Niente danni siamo italiani

Agli italiani piacciono le scatole nere per l'auto, ma non le altre polizze. Primi al mondo per le black box, siamo invece ultimi tra i 10 Paesi più industrializzati per le assicurazioni contro i danni (diversi, evidentemente dalla responsabilità civile automobilistica). Negli Stati Uniti il 6,7 per cento del prodotto interno lordo viene speso per assicurare beni e proprietà; più vicino a noi i previdenti svizzeri e tedeschi spendono rispettivamente il 4,1 e il 3,4 per cento del loro reddito per una buona copertura.
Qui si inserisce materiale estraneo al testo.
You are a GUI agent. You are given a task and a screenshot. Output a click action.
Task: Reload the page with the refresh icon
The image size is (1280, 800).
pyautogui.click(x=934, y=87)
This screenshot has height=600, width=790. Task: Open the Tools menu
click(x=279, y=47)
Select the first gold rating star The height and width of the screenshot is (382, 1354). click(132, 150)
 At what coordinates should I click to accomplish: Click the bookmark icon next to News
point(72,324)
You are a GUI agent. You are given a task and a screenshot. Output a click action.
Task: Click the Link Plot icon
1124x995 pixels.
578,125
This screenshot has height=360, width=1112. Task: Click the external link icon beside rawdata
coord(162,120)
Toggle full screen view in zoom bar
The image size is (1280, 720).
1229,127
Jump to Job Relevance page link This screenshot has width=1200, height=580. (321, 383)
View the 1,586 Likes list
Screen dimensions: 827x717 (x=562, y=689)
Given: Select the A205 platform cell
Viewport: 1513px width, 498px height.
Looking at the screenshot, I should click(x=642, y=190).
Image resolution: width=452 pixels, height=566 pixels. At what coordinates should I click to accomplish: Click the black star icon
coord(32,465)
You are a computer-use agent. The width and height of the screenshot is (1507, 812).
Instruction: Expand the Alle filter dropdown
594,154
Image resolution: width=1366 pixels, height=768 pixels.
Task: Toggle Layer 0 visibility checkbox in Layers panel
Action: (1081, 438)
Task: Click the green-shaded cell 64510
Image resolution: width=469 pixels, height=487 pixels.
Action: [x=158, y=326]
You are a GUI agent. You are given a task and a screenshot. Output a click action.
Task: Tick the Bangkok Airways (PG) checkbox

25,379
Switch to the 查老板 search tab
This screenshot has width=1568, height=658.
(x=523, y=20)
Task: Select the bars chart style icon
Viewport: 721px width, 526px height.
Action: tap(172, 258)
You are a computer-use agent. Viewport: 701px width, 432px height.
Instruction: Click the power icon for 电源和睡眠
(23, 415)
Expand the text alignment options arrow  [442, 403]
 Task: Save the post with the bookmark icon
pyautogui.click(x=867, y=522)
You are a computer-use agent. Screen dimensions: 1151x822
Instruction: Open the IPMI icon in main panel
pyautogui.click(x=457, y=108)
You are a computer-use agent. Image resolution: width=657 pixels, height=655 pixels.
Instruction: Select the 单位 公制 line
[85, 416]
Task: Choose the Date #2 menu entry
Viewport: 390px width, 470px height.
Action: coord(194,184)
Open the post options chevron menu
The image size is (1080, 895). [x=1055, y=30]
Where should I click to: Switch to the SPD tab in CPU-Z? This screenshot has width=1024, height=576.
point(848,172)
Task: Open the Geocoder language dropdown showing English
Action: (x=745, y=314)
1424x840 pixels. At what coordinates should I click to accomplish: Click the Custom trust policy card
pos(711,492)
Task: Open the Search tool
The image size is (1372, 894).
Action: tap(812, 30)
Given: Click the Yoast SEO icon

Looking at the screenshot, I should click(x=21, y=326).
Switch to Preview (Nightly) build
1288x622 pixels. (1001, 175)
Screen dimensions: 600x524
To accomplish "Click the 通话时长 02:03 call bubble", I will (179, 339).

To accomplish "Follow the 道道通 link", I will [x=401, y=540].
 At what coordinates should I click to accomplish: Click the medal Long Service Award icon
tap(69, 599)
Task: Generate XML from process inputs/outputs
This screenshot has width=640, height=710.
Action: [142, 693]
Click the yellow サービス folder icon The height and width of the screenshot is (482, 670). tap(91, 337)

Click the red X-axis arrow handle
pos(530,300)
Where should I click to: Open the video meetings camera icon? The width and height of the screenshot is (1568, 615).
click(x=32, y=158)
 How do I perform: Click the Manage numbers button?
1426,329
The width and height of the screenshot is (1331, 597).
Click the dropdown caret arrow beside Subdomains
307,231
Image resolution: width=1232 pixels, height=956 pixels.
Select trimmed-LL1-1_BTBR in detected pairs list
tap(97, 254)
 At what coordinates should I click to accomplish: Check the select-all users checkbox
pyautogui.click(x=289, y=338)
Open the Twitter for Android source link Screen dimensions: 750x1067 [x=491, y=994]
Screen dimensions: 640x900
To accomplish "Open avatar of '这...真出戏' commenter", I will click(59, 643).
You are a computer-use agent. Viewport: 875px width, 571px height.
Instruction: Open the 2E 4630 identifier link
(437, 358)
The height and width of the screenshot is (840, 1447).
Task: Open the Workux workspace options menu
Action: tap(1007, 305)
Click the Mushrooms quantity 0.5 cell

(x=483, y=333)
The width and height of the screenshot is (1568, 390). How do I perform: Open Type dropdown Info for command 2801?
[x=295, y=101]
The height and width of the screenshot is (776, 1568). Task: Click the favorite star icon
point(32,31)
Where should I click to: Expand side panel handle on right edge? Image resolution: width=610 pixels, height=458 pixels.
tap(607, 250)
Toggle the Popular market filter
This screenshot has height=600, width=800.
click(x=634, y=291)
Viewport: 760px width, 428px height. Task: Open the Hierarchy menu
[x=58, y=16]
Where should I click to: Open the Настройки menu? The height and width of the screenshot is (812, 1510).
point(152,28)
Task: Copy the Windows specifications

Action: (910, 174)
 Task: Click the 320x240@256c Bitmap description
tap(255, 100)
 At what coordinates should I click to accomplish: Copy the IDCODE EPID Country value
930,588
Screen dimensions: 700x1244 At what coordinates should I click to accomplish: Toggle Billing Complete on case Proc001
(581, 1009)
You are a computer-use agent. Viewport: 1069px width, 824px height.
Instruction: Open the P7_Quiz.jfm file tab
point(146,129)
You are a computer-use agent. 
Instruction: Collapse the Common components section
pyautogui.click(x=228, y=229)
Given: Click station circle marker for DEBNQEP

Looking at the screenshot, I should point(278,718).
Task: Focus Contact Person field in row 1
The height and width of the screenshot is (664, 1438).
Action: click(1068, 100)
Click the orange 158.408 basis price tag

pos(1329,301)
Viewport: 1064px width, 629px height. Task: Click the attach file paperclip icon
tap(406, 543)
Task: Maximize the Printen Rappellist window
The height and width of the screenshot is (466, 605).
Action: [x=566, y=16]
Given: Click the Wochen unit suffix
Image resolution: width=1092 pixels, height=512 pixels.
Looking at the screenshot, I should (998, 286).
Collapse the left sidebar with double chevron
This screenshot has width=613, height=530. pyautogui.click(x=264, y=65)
In Italia, evidentemente, ci si affida allo stellone e le assicurazioni contro i danni corrispondono solo all'1,9 del reddito nazionale.

Le difficoltà del sistema previdenziale pubblico e il desiderio di trovare nuove forme di investimento hanno invece fatto impennare i contratti per il cosiddetto ramo vita (da quelle in caso di morte a quelle legate a fondi di investimento), che negli ultimi anni ha fatto registrare crescite anche del 30%. Così nel 2006 gli italiani erano ancora in fondo alla classifica, oggi superano perfino i già citati svizzeri e tedeschi, da sempre considerati clienti ideali per gli assicuratori. In Italia le polizze del ramo vita raggiungono il 7 per cento del pil, nella Confederazione elvetica la cifra corrispondente è solo del 5,1 per cento.